[Dataset records]
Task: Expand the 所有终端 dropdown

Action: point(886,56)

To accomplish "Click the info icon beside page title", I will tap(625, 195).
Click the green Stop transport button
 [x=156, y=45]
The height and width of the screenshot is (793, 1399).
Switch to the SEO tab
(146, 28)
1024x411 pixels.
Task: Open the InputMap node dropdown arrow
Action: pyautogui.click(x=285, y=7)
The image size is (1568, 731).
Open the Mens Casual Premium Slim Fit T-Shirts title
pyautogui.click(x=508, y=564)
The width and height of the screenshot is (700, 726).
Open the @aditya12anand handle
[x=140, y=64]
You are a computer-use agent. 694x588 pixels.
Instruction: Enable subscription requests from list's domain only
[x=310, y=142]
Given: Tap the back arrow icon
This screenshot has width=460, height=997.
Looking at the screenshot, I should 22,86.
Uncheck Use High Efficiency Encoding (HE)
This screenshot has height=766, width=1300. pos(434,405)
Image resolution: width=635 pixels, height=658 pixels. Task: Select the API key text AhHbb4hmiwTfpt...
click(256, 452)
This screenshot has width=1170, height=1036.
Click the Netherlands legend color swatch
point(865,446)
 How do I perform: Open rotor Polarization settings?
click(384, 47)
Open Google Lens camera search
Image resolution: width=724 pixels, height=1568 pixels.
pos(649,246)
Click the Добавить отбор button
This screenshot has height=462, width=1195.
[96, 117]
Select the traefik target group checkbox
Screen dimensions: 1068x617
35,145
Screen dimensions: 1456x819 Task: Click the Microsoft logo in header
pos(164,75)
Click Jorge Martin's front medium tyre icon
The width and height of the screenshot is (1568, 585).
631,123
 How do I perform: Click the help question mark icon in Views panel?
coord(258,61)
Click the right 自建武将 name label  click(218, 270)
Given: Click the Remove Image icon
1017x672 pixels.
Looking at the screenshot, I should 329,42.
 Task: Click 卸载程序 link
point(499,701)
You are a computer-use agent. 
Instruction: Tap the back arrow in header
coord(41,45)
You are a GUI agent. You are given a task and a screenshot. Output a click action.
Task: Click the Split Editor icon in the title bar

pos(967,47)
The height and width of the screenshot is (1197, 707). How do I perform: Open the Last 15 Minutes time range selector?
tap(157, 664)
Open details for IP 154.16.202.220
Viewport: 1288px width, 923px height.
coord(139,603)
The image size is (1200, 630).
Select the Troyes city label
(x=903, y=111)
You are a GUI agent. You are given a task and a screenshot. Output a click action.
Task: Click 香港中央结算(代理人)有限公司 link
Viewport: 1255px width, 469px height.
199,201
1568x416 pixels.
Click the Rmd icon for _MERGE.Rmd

> **Task objective**
Word for word, transcribe each record.

> **Written answer**
Task: Expand the 所有终端 dropdown

Action: point(886,56)

To accomplish "Click the info icon beside page title", I will tap(625, 195).
Click the green Stop transport button
 [x=156, y=45]
The height and width of the screenshot is (793, 1399).
Switch to the SEO tab
(146, 28)
1024x411 pixels.
Task: Open the InputMap node dropdown arrow
Action: pyautogui.click(x=285, y=7)
The image size is (1568, 731).
Open the Mens Casual Premium Slim Fit T-Shirts title
pyautogui.click(x=508, y=564)
The width and height of the screenshot is (700, 726).
Open the @aditya12anand handle
[x=140, y=64]
You are a computer-use agent. 694x588 pixels.
Instruction: Enable subscription requests from list's domain only
[x=310, y=142]
Given: Tap the back arrow icon
This screenshot has width=460, height=997.
Looking at the screenshot, I should 22,86.
Uncheck Use High Efficiency Encoding (HE)
This screenshot has height=766, width=1300. pos(434,405)
Image resolution: width=635 pixels, height=658 pixels. Task: Select the API key text AhHbb4hmiwTfpt...
click(256, 452)
This screenshot has width=1170, height=1036.
Click the Netherlands legend color swatch
point(865,446)
 How do I perform: Open rotor Polarization settings?
click(384, 47)
Open Google Lens camera search
Image resolution: width=724 pixels, height=1568 pixels.
pos(649,246)
Click the Добавить отбор button
This screenshot has height=462, width=1195.
[96, 117]
Select the traefik target group checkbox
Screen dimensions: 1068x617
35,145
Screen dimensions: 1456x819 Task: Click the Microsoft logo in header
pos(164,75)
Click Jorge Martin's front medium tyre icon
The width and height of the screenshot is (1568, 585).
631,123
 How do I perform: Click the help question mark icon in Views panel?
coord(258,61)
Click the right 自建武将 name label  click(218, 270)
Given: Click the Remove Image icon
1017x672 pixels.
Looking at the screenshot, I should 329,42.
 Task: Click 卸载程序 link
point(499,701)
You are a computer-use agent. 
Instruction: Tap the back arrow in header
coord(41,45)
You are a GUI agent. You are given a task and a screenshot. Output a click action.
Task: Click the Split Editor icon in the title bar

pos(967,47)
The height and width of the screenshot is (1197, 707). How do I perform: Open the Last 15 Minutes time range selector?
tap(157, 664)
Open details for IP 154.16.202.220
Viewport: 1288px width, 923px height.
coord(139,603)
The image size is (1200, 630).
Select the Troyes city label
(x=903, y=111)
You are a GUI agent. You are given a task and a screenshot. Output a click action.
Task: Click 香港中央结算(代理人)有限公司 link
Viewport: 1255px width, 469px height.
199,201
1568x416 pixels.
Click the Rmd icon for _MERGE.Rmd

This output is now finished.